▶ _Supplied passage_:
Three twisting stations 30, 32 and 34 are provided in the apparatus. All of the guide means 10 have twisting means disposed in one of the three twisting stations. It is convenient for design considerations particularly, that all the guide means disposed on a particular pitch circle 14, 16 or 18 terminate in twisting means disposed at one only of the stations 30, 32 and 34. In this particular apparatus, the three guide means 10 on the pitch circle 14 terminate at a twisting means 36 disposed at twisting station 30. Also, the guide means 10 disposed upon pitch circles 16 and 18, respectively, terminate at twisting means 38 and 40 at the twisting stations 32 and 34.
At each twisting station, a frame means is provided for holding the twisting means. As is clear from Figure 1, each frame means comprises two frames which are spaced apart along the common axis 12 and each twisting means is carried by both of the frames at its respective twisting station. While Figure 1 shows only certain of the guide means and twisting means of the apparatus, the illustrations in Figures 2 to 5 clearly show the positions of all of the twisting means and guide means of the apparatus.
The tubes of the guide means on the inner pitch circle 14 extend for approximately 19.5 metres (65 feet) from their tube support plate 22 to the twisting station 30. This distance may of course be greater or smaller, dependent upon design requirements. The other twisting stations 32 and 34 are disposed slightly downstream along the axis 12 from station 30.
Each twisting means 36, 38 and 40 comprises a cylinder 42 formed with two holes (not shown) within which the downstream ends of its two tubes 20 are secured. Two annular electric clutches 44 and 46 have their driven sides secured to the cylinder 42 for driving it alternately in opposite directions. All clutches 44 and 46 are radially aligned into two groups within the frames 48, 50 and 52 at the stations 30, 32 and 34. The clutches in each group are driven by a common drive belt 54 or 56 and the drive belts at each twisting station are driven continuously, each in one direction around pulley wheels 58 and 60 secured to drive shafts 62 (which are in line in Figure 1). The drive shafts are driven by a single electric motor 64 (Figures 1 and 3). Each twisting means, therefore, comprises a twisting assembly of the two clutches and the associated cylinder 42. This assembly is rotatable within two annular plates 65 which are held to the two frames 48, 50 or 52 by bolts as indicated by positions 70 in Figure 6. The cylinder 42 of each assembly lies within aligned apertures 66 of its two frames (see Figure 6), each of the apertures opening into a central hole 68 formed in the frames, whereby the assembly is removable in its assembled state by moving it radially from its apertures 66, into the central hole and then axially away from the frames. Figures 3, 4 and 5 show clearly the relative sizes of the central apertures 68 and of the positions of the twisting means around the apertures in each case.

▶ _Supplied material_:
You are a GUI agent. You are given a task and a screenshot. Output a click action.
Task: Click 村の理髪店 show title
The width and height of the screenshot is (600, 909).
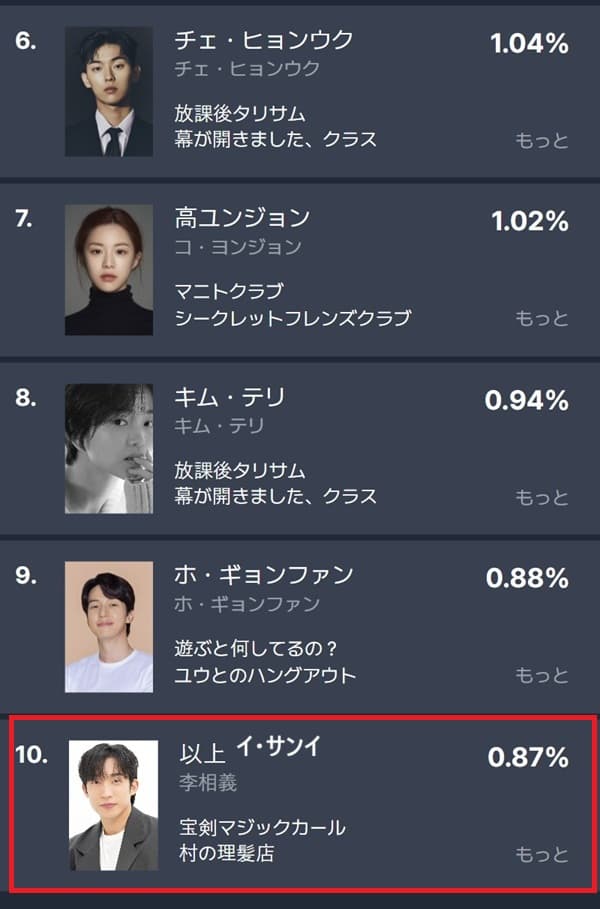(x=226, y=854)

▶ _What to do_:
• 1. In the passage on the twisting apparatus, how far do the tubes on the inner pitch circle 14 extend from their tube support plate 22 to twisting station 30?
• 2. From the passage on the twisting apparatus, repeat the part that opens with the words "At each twisting station, a" and closes with "of the apparatus.", substituting "central axis" for "common axis".

▶ _Response list_:
• 1. Approximately 19.5 metres (65 feet).

• 2.
At each twisting station, a frame means is provided for holding the twisting means. As is clear from Figure 1, each frame means comprises two frames which are spaced apart along the central axis 12 and each twisting means is carried by both of the frames at its respective twisting station. While Figure 1 shows only certain of the guide means and twisting means of the apparatus, the illustrations in Figures 2 to 5 clearly show the positions of all of the twisting means and guide means of the apparatus.